**Data excerpts:**
────────

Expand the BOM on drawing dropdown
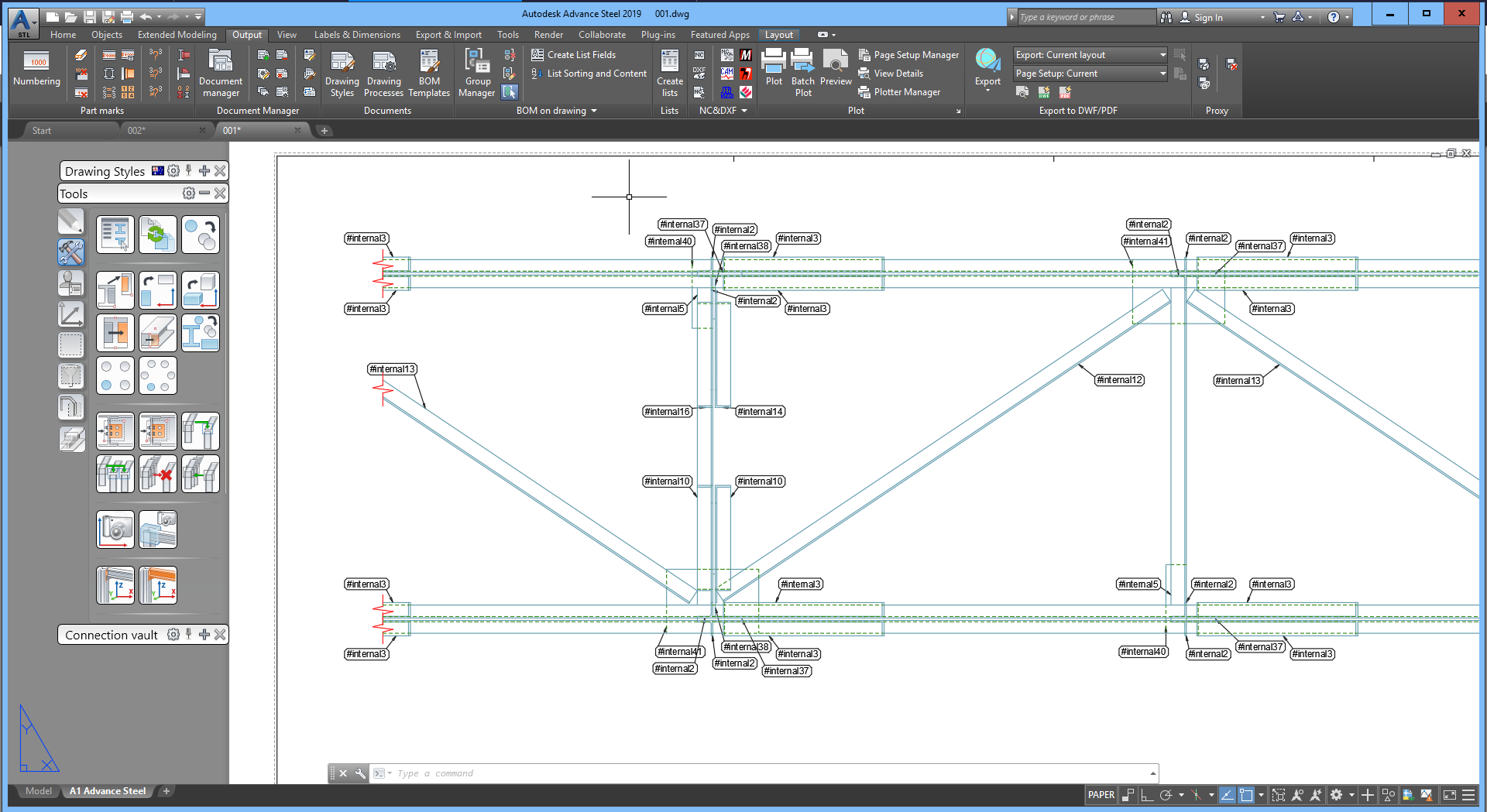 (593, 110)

────────

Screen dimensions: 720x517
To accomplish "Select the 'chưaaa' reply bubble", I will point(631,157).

────────

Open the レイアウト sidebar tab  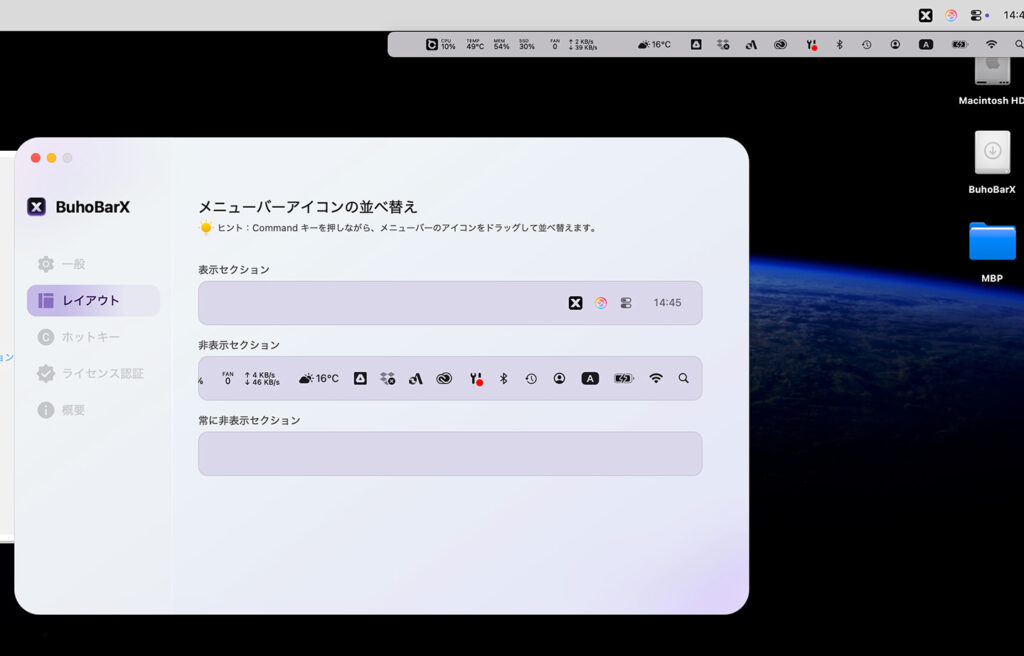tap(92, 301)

────────

**What you need to do:**
Render the lines from the one containing "Screen dimensions: 720x517" through the one containing "I will point(631,157)." as a numbered list, omitting any blank lines and including no other lines.

**Solved problem:**
1. Screen dimensions: 720x517
2. To accomplish "Select the 'chưaaa' reply bubble", I will point(631,157).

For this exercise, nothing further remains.